-- What this task involves --
In the records below, find each line that holds "agent" and return it.

-- Supplied data --
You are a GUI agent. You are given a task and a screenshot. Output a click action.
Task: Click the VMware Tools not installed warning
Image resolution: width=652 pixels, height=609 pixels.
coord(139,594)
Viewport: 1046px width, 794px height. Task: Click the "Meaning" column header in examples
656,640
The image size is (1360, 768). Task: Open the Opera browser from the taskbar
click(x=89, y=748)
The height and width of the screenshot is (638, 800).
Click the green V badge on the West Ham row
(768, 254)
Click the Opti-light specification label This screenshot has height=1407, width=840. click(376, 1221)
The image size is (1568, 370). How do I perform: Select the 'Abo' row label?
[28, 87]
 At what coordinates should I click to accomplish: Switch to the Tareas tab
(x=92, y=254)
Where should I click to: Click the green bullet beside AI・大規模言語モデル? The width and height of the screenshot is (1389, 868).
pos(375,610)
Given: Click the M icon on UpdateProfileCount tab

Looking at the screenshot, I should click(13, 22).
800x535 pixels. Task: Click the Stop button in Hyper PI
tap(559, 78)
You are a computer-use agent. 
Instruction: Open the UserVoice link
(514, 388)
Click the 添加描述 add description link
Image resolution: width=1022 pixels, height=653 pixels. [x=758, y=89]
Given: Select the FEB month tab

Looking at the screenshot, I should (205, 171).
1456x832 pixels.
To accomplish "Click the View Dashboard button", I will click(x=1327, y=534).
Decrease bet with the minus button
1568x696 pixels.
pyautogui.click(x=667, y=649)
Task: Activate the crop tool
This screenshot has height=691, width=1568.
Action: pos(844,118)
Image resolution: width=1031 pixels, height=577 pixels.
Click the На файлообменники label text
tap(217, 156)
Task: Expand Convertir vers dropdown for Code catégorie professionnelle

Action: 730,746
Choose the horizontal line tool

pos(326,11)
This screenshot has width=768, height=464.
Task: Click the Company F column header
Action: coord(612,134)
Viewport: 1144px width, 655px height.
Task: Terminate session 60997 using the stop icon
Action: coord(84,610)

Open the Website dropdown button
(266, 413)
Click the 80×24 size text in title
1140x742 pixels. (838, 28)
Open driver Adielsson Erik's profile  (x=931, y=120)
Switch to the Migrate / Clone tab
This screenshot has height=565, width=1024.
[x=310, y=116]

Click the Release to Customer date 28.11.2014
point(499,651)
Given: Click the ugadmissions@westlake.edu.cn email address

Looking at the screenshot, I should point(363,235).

-- Result of the exercise --
You are a GUI agent. You are given a task and a screenshot. Output a click action.
You are a computer-use agent. 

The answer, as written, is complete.